Family Reunion Integration Service
Helping reunited families thrive in the UK.
The Family Reunion Integration Service (FRIS) is the first national programme to support reunited refugee families to integrate into their new communities. So far, it has supported around 4,000 refugee families.
The programme runs in ten locations across the UK:
- Belfast
- Birmingham
- Cardiff
- Glasgow
- Leeds
- Leicester
- London
- Manchester
- Plymouth
- Sheffield
This project supports people after they come to the UK. If you need help with family reunion applications, you can find out more about our family reunion services. Or, you can contact your nearest refugee service.
The right to family reunion
People who have been separated by war, conflict or natural disaster have the right to be reunited with their families. Often, one or two family members will leave their home country first to seek safety abroad as a refugee. Our refugee and family reunion services can then help them bring over their other family members, often their wives and children.
The reunion of a family is often a joyous time. But then, newly reunited families can find themselves on their own. There is little formal support to help them use our complex health, education, housing and welfare services. The family reunion integration service exists to fill that gap.
How we support families
The family reunion integration project offers families support to access their basic needs once their family arrive in the UK. This includes help to access:
- housing
- welfare benefits
- schools for children
- registering with a GP
In some areas, FRIS also offers social integration activities to support family's integration into their local area through the following:
Rebuilding family bonds
Refugee sponsors have access to a peer support hub before and after the arrival of the family they will be supporting. A trained practitioner also provides sessions on psychological and emotional support so they can learn useful skills in advance.
Bridges with the host community
A host buddy scheme supports people to integrate into UK life. This includes language holidays, where locals and refugees take weekend trips to explore a third, unknown, language together. This brings about a shared experience of not being able to fall back on a mutual language. Community organisations also provide shared activities for reunited families.
Building community bonds
A peer buddy scheme and a peer befriending and education programme support reunited families. Together, people work on getting oriented in their communities and learning skills they need for life in the UK.
Sharing lessons learned through research
Previous partnerships within FRIS have supported learning and enriched the service that we now offer.

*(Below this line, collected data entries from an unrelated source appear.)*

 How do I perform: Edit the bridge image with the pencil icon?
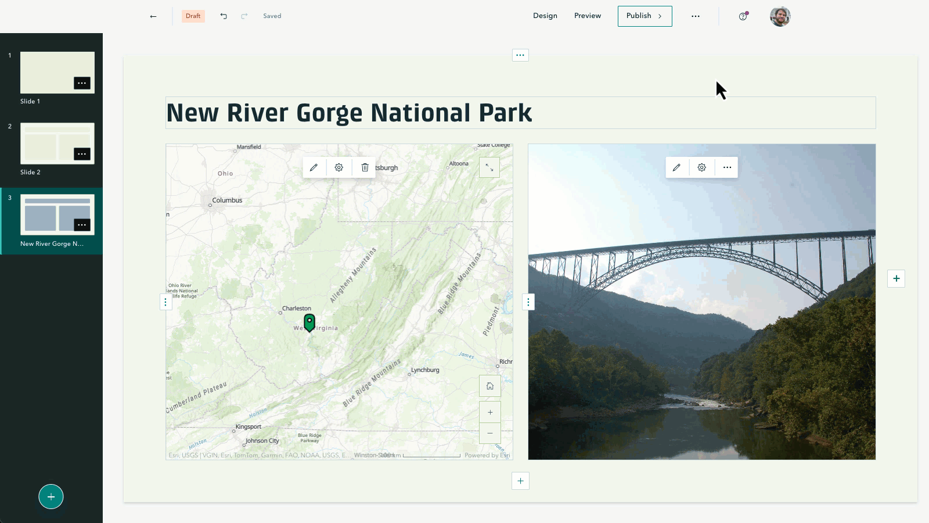pyautogui.click(x=676, y=167)
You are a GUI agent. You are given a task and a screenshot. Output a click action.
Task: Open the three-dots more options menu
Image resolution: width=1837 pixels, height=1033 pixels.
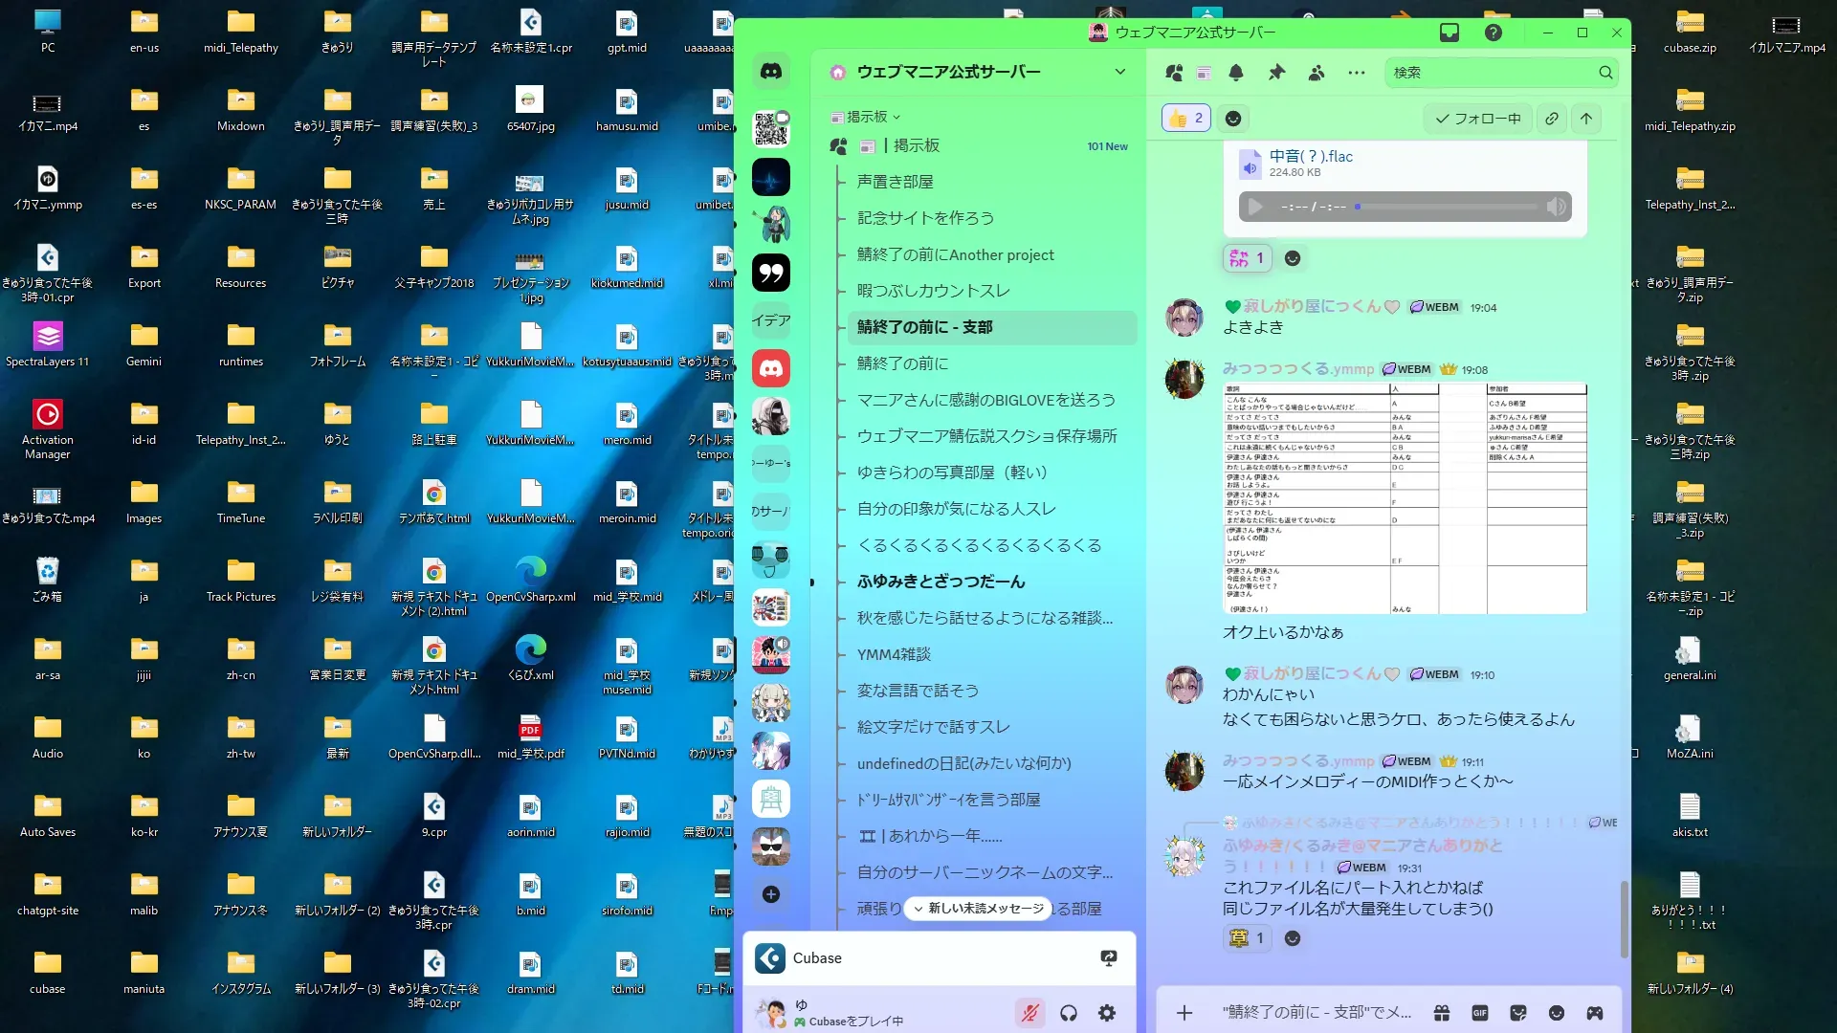tap(1357, 73)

Through our collaboration with Barnardo’s child specialists, we explored how focusing on children during the integration process can affect the wider family. Our academic partner, Queen Margaret University, published research that provides evidence of the impact of social connections on people’s experience of integration.

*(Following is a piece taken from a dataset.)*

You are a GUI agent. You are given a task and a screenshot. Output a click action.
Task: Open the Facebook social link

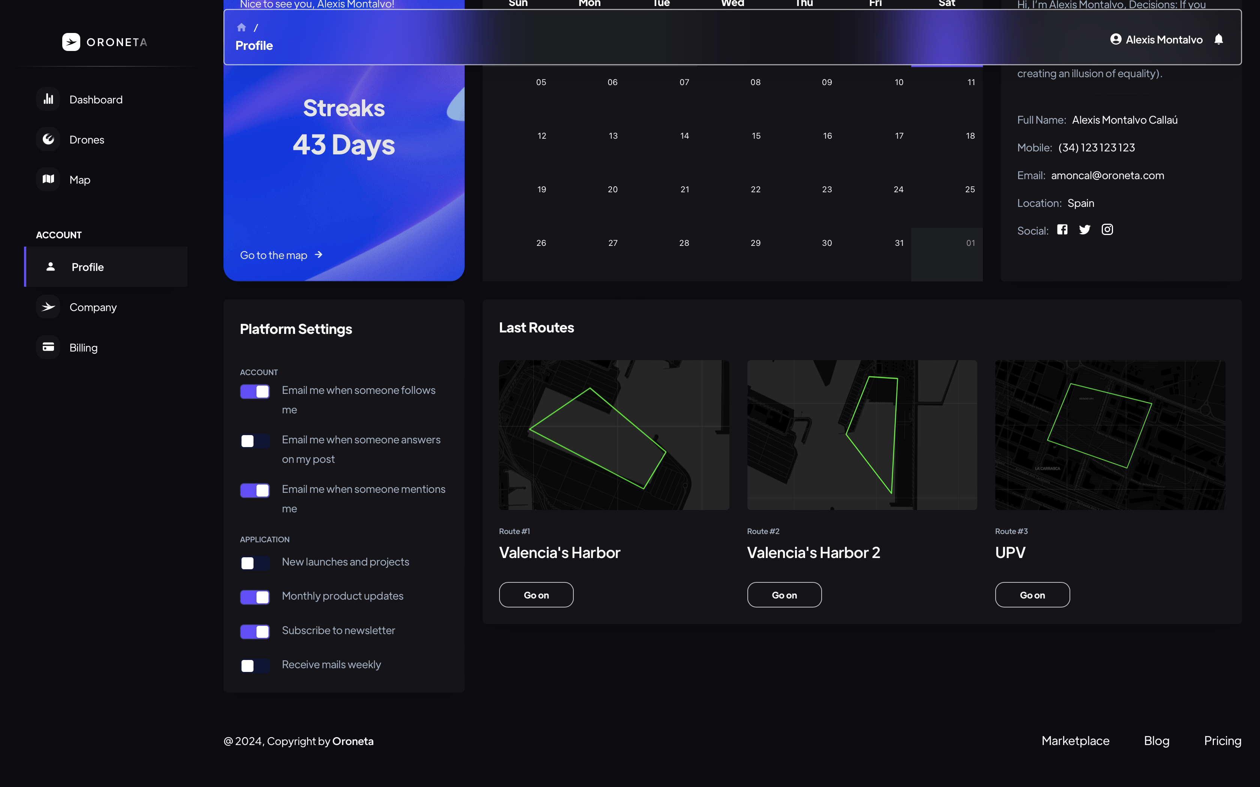1062,230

The service has also provided high-quality, national evidence to help anyone in the field give the best support to reunited refugee families. This has enabled us to:
- compare what works best, including insights from all the UK countries and different local authorities
- share best practice with local authorities, the government and other support organisations, including through policy briefings
- provide specialist training
- learn more about children’s experience of arriving in the UK through family reunion through Barnardo's research.
We have now published our findings through the Red Cross and Queen Margaret University:
- Together at last: supporting refugee families who reunite in the UK, a research report that highlights how simple changes would help refugee families to get the support they need to build a life in the UK.
- Pathways and Potentialities: the role of social connections in the integration of reunited refugee families, Research Findings and Implications (PDF), a research report by Queen Margaret University exploring integration as a journey and the five stages of social connections.
- ‘Step by step’: the role of social connections in reunited refugee families’ navigation of statutory systems (PDF), an article on families' accounts of navigating statutory systems.
This project was part funded by the EU Asylum, Migration and Integration Fund. Making management of migration flows more efficient across the European Union.